* EXERCISE: Below are entries to be transcribed exactly; exclude the pictures from the copy.

### MATERIAL SUPPLIED

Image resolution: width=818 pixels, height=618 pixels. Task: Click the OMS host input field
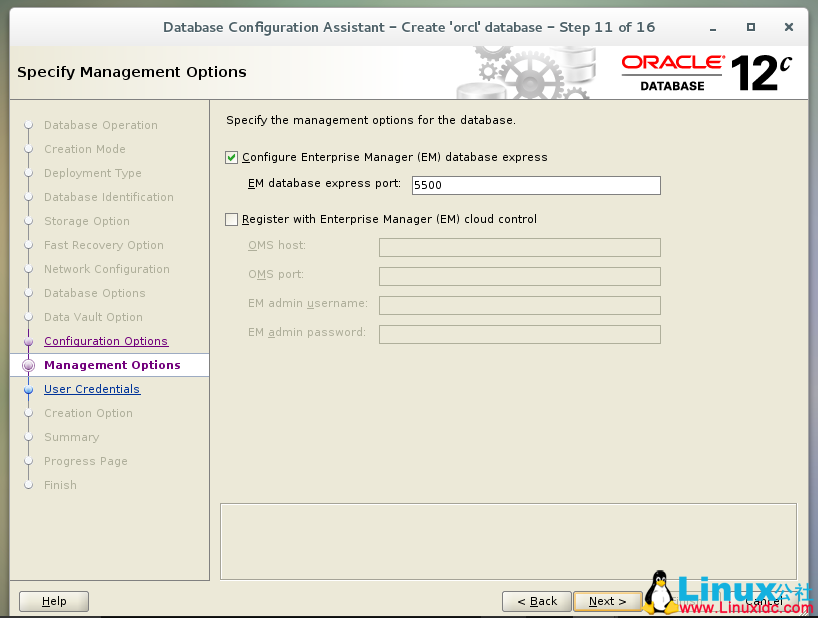[x=519, y=247]
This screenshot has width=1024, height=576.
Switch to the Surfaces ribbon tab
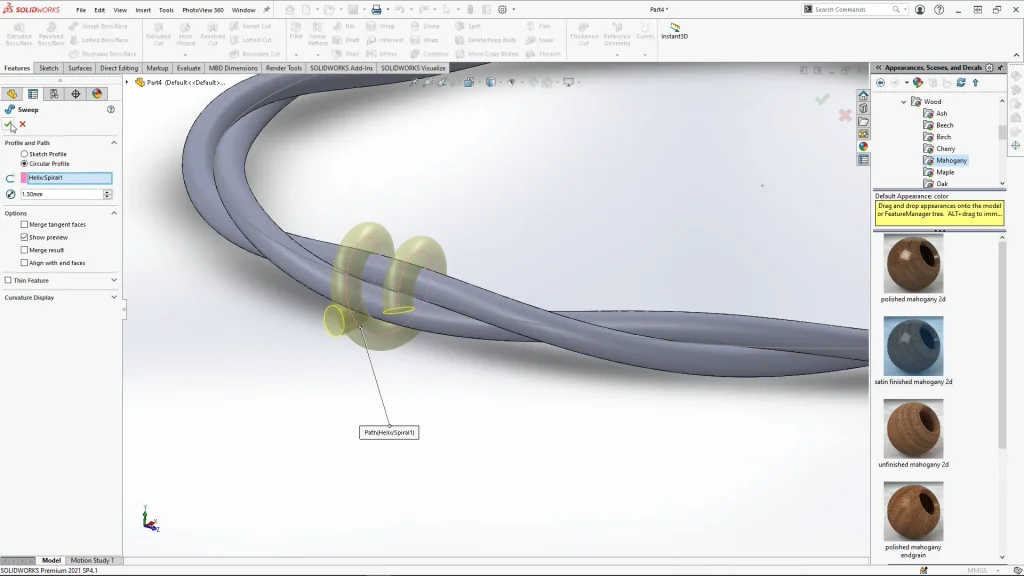tap(80, 68)
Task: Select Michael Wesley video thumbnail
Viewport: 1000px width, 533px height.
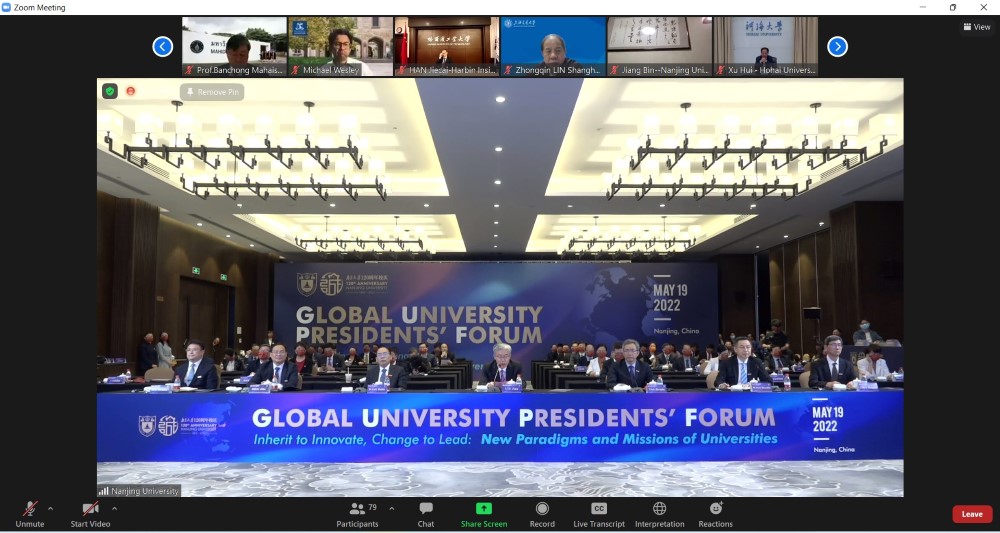Action: (341, 45)
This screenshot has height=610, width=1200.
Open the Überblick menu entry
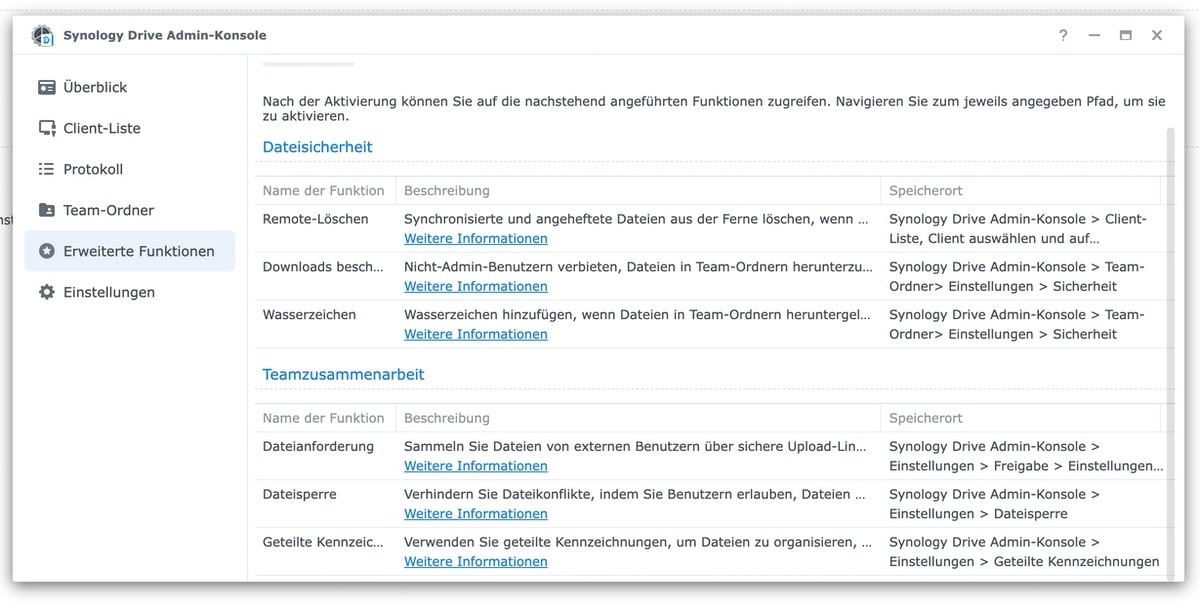click(x=95, y=87)
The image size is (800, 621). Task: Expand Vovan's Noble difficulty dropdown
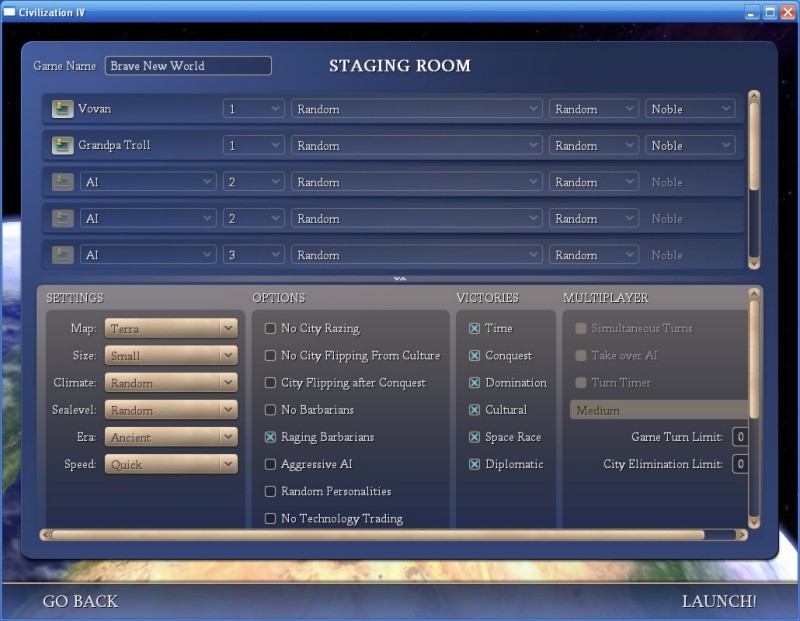[x=690, y=109]
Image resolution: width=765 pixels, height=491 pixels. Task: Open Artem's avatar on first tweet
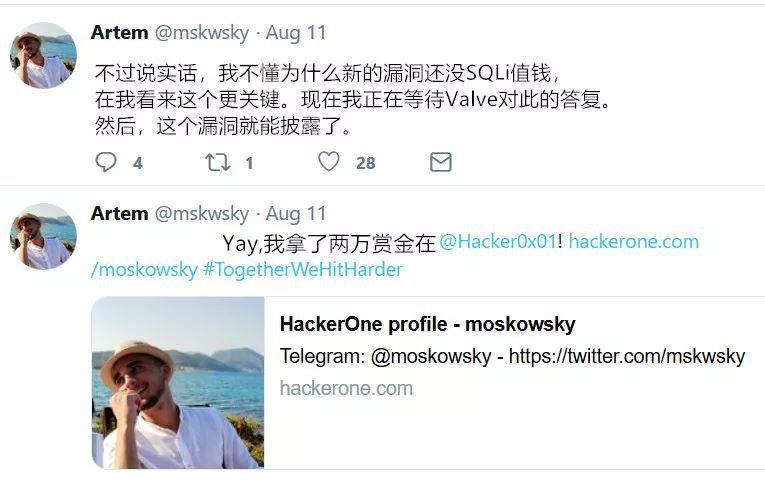point(43,55)
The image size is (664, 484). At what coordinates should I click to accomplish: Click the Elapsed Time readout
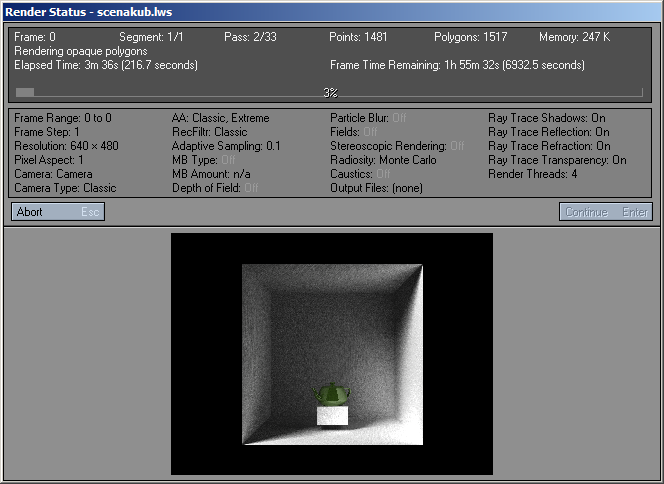[x=106, y=65]
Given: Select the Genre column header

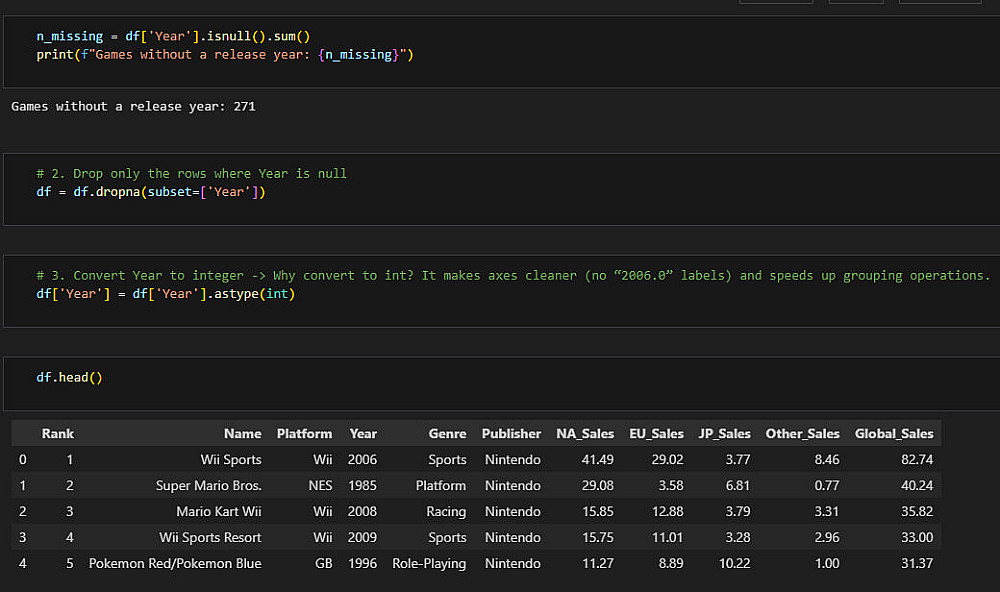Looking at the screenshot, I should click(x=447, y=434).
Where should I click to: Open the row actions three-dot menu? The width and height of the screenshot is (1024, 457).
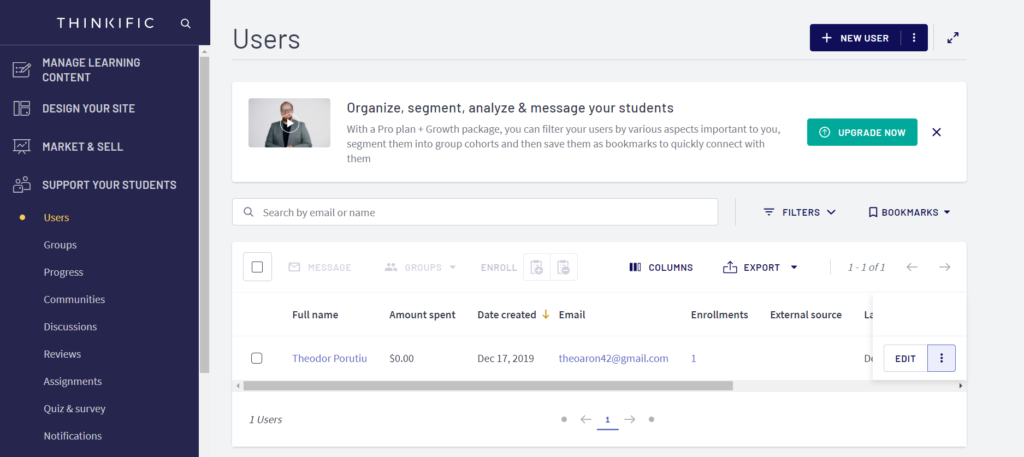point(941,358)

######

* RESULT OF THE TASK:
Image resolution: width=818 pixels, height=618 pixels. Task: Click the OMS host input field
[x=519, y=247]
This screenshot has width=1024, height=576.
Switch to the Surfaces ribbon tab
tap(80, 68)
Task: Select Michael Wesley video thumbnail
Viewport: 1000px width, 533px height.
Action: (341, 45)
This screenshot has height=610, width=1200.
Open the Überblick menu entry
click(x=95, y=87)
The image size is (800, 621). Task: Expand Vovan's Noble difficulty dropdown
[x=690, y=109]
Image resolution: width=765 pixels, height=491 pixels. Task: Open Artem's avatar on first tweet
point(43,55)
The image size is (664, 484). At what coordinates should I click to accomplish: Click the Elapsed Time readout
[x=106, y=65]
Given: Select the Genre column header

Looking at the screenshot, I should click(x=447, y=434).
Where should I click to: Open the row actions three-dot menu? The width and height of the screenshot is (1024, 457).
point(941,358)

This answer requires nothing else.